§ EXERCISES TO COMPLETE:
(1) Decide whether each statement below agrees with the text on the Caesars villa investigation. Answer yes or no for each, and quote the exact words of the text that settle it.
(a) The tip the agencies received concerned online bets on World Cup Soccer.
(b) The two agents who posed as Wood's employees had a warrant.
(c) Wood Telemanagement & Solutions maintains the DSL service at Caesars.
(2) Write the next part of the text on the Caesars villa investigation, beginning after its final sentence.

The Fourth Amendment protects “the right of the people to be secure in their persons, houses, papers, and effects against unreasonable searches and seizures,” Gordon wrote, ordering the evidence collected not be considered in determining the man’s guilt or innocence.
The evidence was collected during a joint investigation by the FBI and the Nevada Gambling Control Board (NVGCB) in the summer of 2014. The two agencies received a tip that Phua and other guests were taking online bets on World Cup Soccer.
Hotel workers reportedly saw what looked like an illegal bookie operation set up in Phua’s high roller villa.
Warrantless Searches
To get into the Villa, the FBI and NVGCB recruited Mike Wood, the owner of Wood Telemanagement & Solutions, the company that maintains the DSL service at Caesars. Wood agreed to help the FBI by cutting off Internet service and letting two of its agents poise as his employees. The two had no warrant and they were wearing recording devices.

§ RECORDS SUPPLIED:
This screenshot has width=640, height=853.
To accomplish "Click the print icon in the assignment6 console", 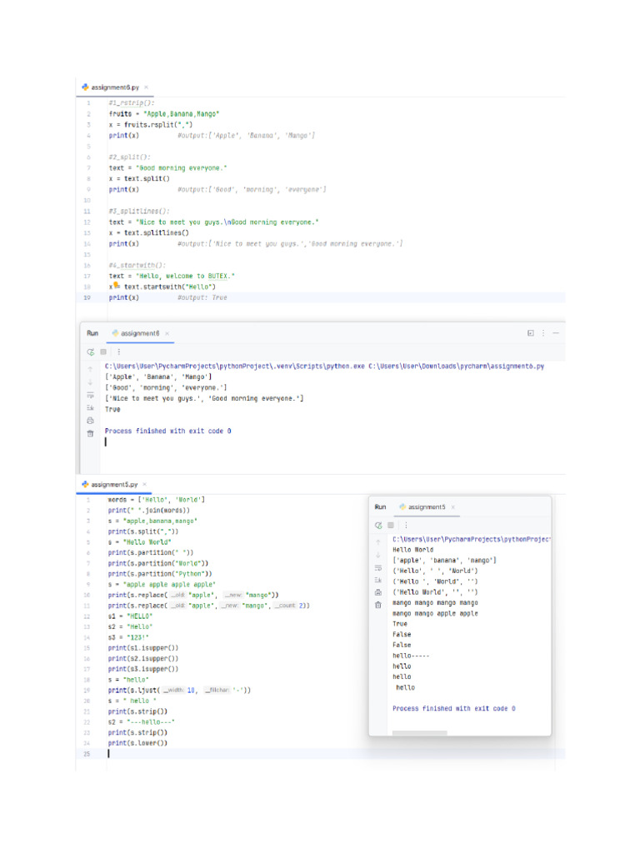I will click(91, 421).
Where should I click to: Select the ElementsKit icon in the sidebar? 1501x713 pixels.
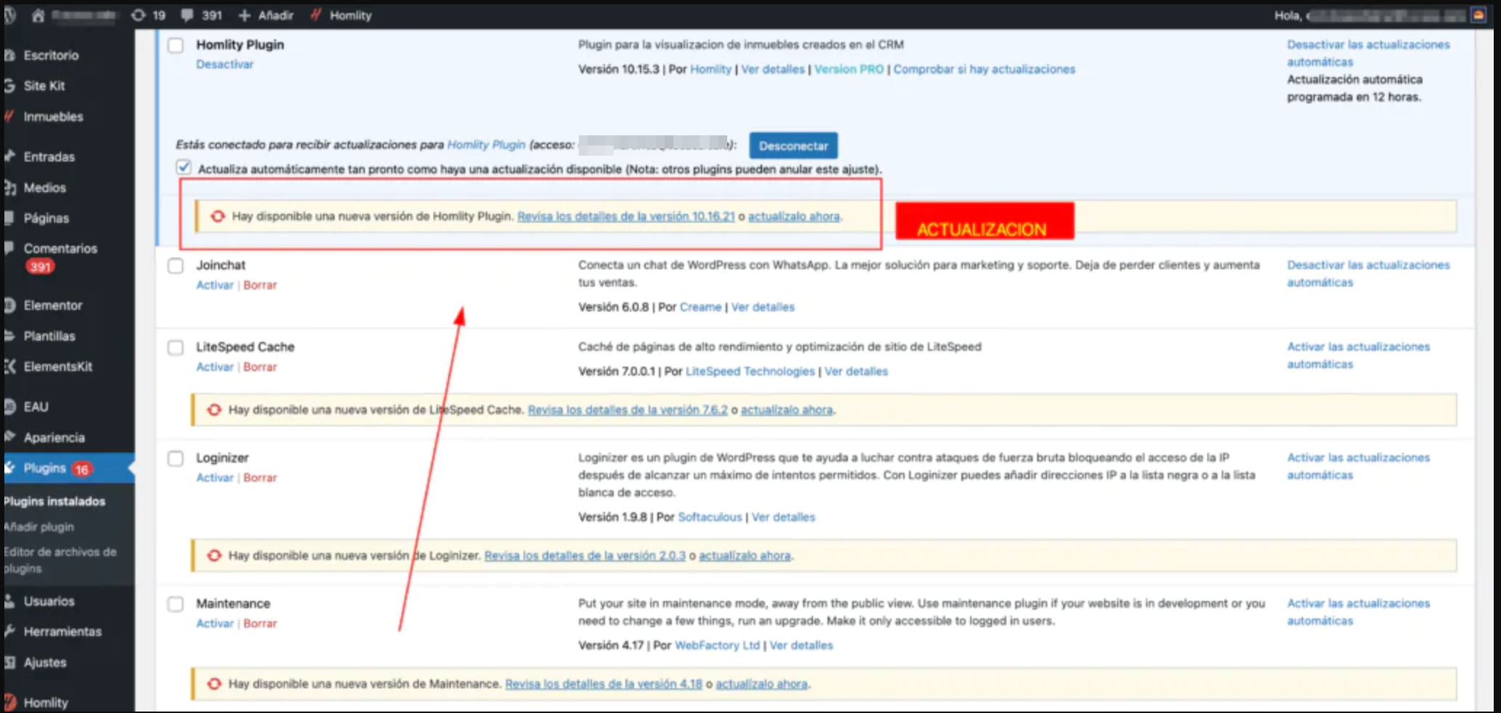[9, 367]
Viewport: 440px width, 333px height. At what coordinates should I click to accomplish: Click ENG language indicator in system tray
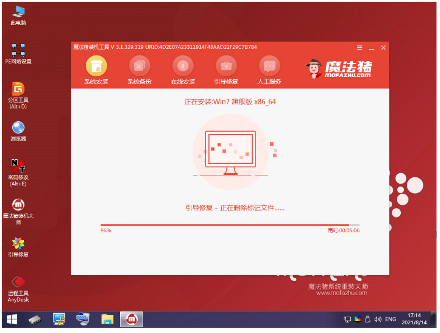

§ ANSWERS TO THE EXERCISES:
(1)
(a) Yes: "The two agencies received a tip that Phua and other guests were taking online bets on World Cup Soccer."
(b) No: "The two had no warrant and they were wearing recording devices."
(c) Yes: "the company that maintains the DSL service at Caesars"

(2)
“The ruse’s only purpose was to gain entry into villa 8882 and gather evidence without a warrant,” Gordon wrote of the agents’ behavior.
In the villa, an NVGCB agent named Ricardo Lopez and the FBI agent saw Phua and another man sitting at computers looking at sports betting sites. After leaving the villa, Lopez and the FBI applied for warrants to search the villa. The application for the warrants was based on information gathered during the warrantless search. The FBI later raided the villas and arrested Phua and his associates.
Phua only learned of the warrantless search when details of it were entered as evidence at a federal trial.